Unlike the other planets in the Solar System, Uranus is lying on its orbit : its rotation axis is tilted by 97 degrees from the pole of its orbit. The origin of this high obliquity is still poorly understood. This is indeed one of the most intriguing questions concerning the Solar System.
The mechanism generally invoked to solve this problem is a giant collision with an earth-sized protoplanet at the end of the planet formation. But the presence of regular satellites (Miranda, Ariel, Umbriel, Titania, Oberon) whose orbits are almost in the equatorial plane of Uranus suggests rather that Uranus tilting has occurred gradually, and not through a violent collision.
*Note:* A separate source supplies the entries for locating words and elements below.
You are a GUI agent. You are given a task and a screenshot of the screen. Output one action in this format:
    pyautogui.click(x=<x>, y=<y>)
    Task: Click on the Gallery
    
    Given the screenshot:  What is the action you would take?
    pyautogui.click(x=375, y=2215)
Following this observation, Gwenaël Boué and Jacques Laskar of the Observatoire de Paris, studied the possibility that Uranus can be tilted without collision. They have found that such a tilt could occur during an early phase of the history of the Solar System when planets have migrated up to the orbits that are observed today. The new mechanism supposes that Uranus has owned a massive satellite in the past and that the orbit of Uranus has experienced a period of large inclination.
In the Solar System, the axes of the planets and the poles of their orbits have a precession motion similar to that of a top, they describe a cone. When a planet is in spin-orbit resonance, ie when its axis and its orbit evolve at the same speed, it can be tilted. Today, Uranus axis precesses very slowly, but researchers have shown that the presence of a satellite one hundred times less massive than Uranus located at 50 planet radii can increase the precession rate by a factor 1000 which then allows resonance.
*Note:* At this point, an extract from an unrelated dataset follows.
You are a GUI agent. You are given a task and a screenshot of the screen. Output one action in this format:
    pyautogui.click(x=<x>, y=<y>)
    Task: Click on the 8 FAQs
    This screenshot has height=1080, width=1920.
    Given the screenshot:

Of course, now Uranus has no such satellite but the researchers assume that the satellite responsible for Uranus tilting was then ejected in a close encounter with a giant planet at the end of the migration phase.

To verify this scenario, Gwenaël Boué and Jacques Laskar made 10,000 numerical simulations of the migration of the giant planets, following the model developed by researchers at the Nice Observatory. In these migrations, the order of the planets is sometimes modified, and they have kept only those where the final order of the planets corresponds to the current Solar System. They then selected scenarios in which the orbital inclination of Uranus is large enough to allow the tilt. By setting the threshold to 17 degrees, and after having rejected the simulations leading to systems too unstable, there remained only 17 simulations of the planetary System. Then, for each of these planetary migration scenarios, they simulated the presence of the new satellite. In 2% of cases, this new satellite allows Uranus tilting and is then ejected by a close encounter with one of the other giant planets.
This scenario does not only explain why Uranus is lying on its orbit, but it also solves the problem of the missing satellite raised by recent theories of satellite formation.